TL;DR
This paper introduces a method combining recurrence plots and convolutional neural networks to accurately infer control parameters in non-linear dynamical systems, improving robustness over traditional raw data regression approaches.
Contribution
The study presents a novel approach that uses recurrence plots with CNNs for parameter inference, applicable to chaotic systems like the logistic and standard maps, enhancing robustness and generality.
Findings
Recurrence plot-based CNNs outperform raw data regression in parameter estimation.
The method accurately infers parameters in chaotic systems like the logistic and standard maps.

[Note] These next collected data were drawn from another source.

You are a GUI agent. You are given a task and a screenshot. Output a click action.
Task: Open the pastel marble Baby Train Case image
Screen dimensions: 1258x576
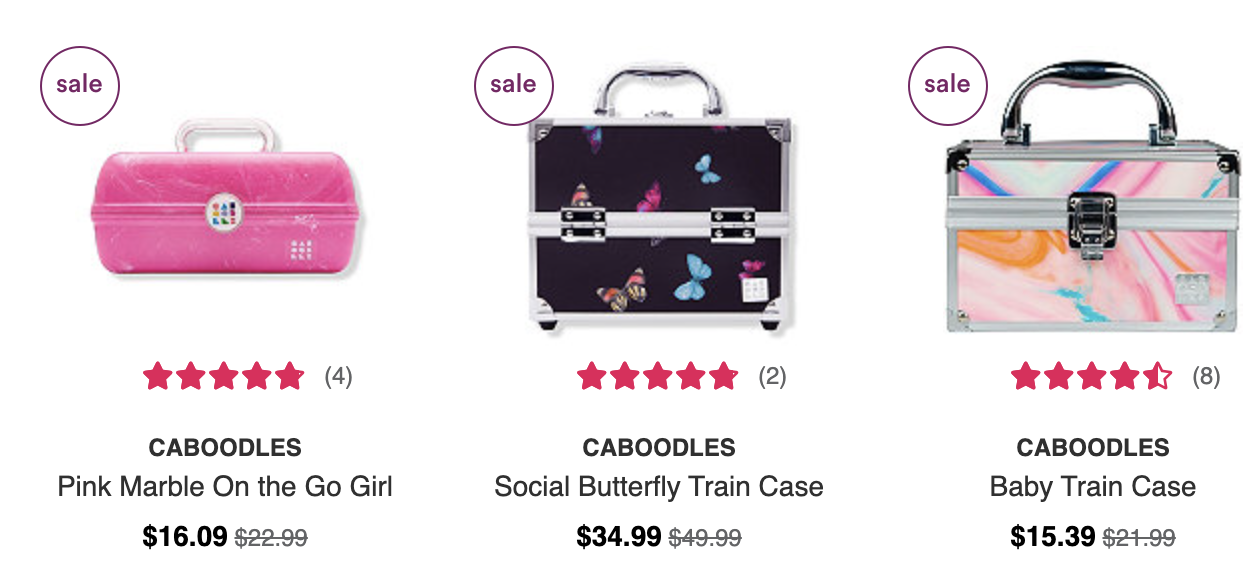pos(1092,197)
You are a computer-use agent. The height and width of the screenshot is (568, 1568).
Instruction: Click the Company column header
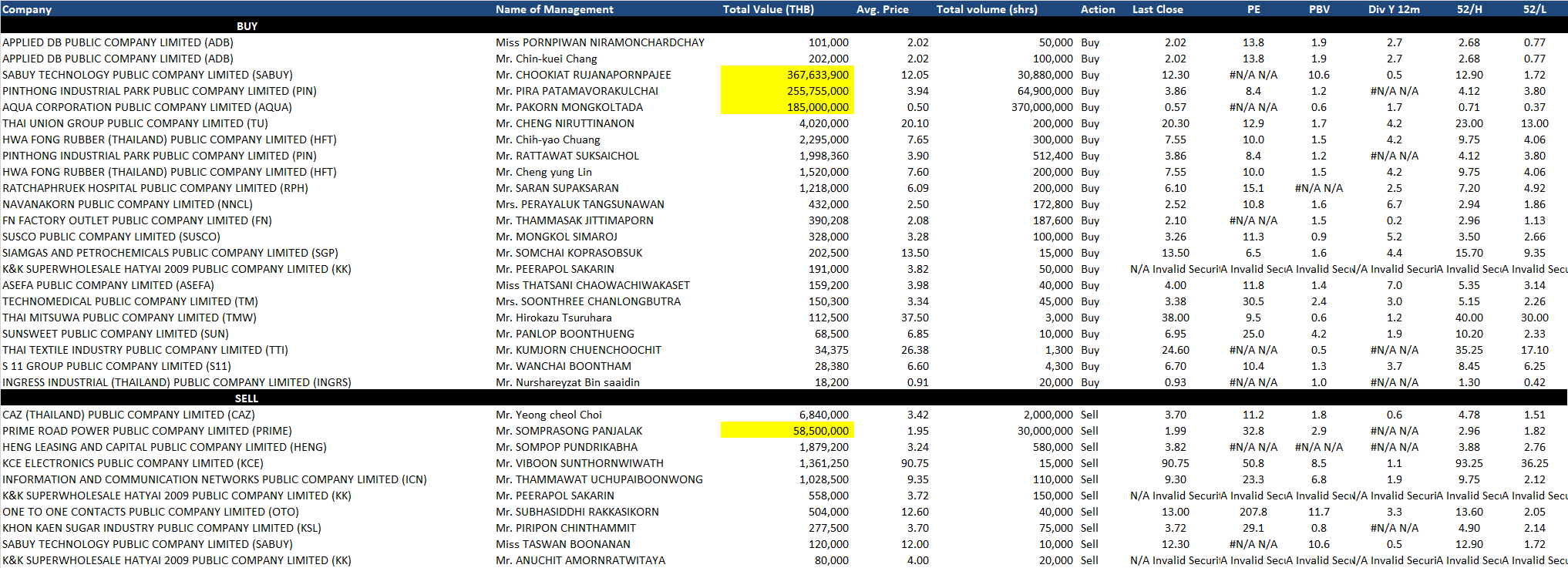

It enables system evolution reconstruction when initial conditions are known.
Abstract
Inferring control parameters in non-linear dynamical systems is an important task in analysing general dynamical behaviours, particularly in the presence of inherently deterministic chaos. Traditional approaches often rely on system-specific models and involve heavily parametrised formulations, which can limit their general applicability. In this study, we present a methodology that employs recurrence plots as structured representations of non-linear trajectories, which are then used to train convolutional neural networks to infer the values of the control parameter associated with the analysed trajectories. We focus on two representative non-linear systems, namely the logistic map and the standard map, and show that our approach enables accurate estimation of the parameters governing their dynamics. When compared to regression models trained directly on raw time-series data, the use of…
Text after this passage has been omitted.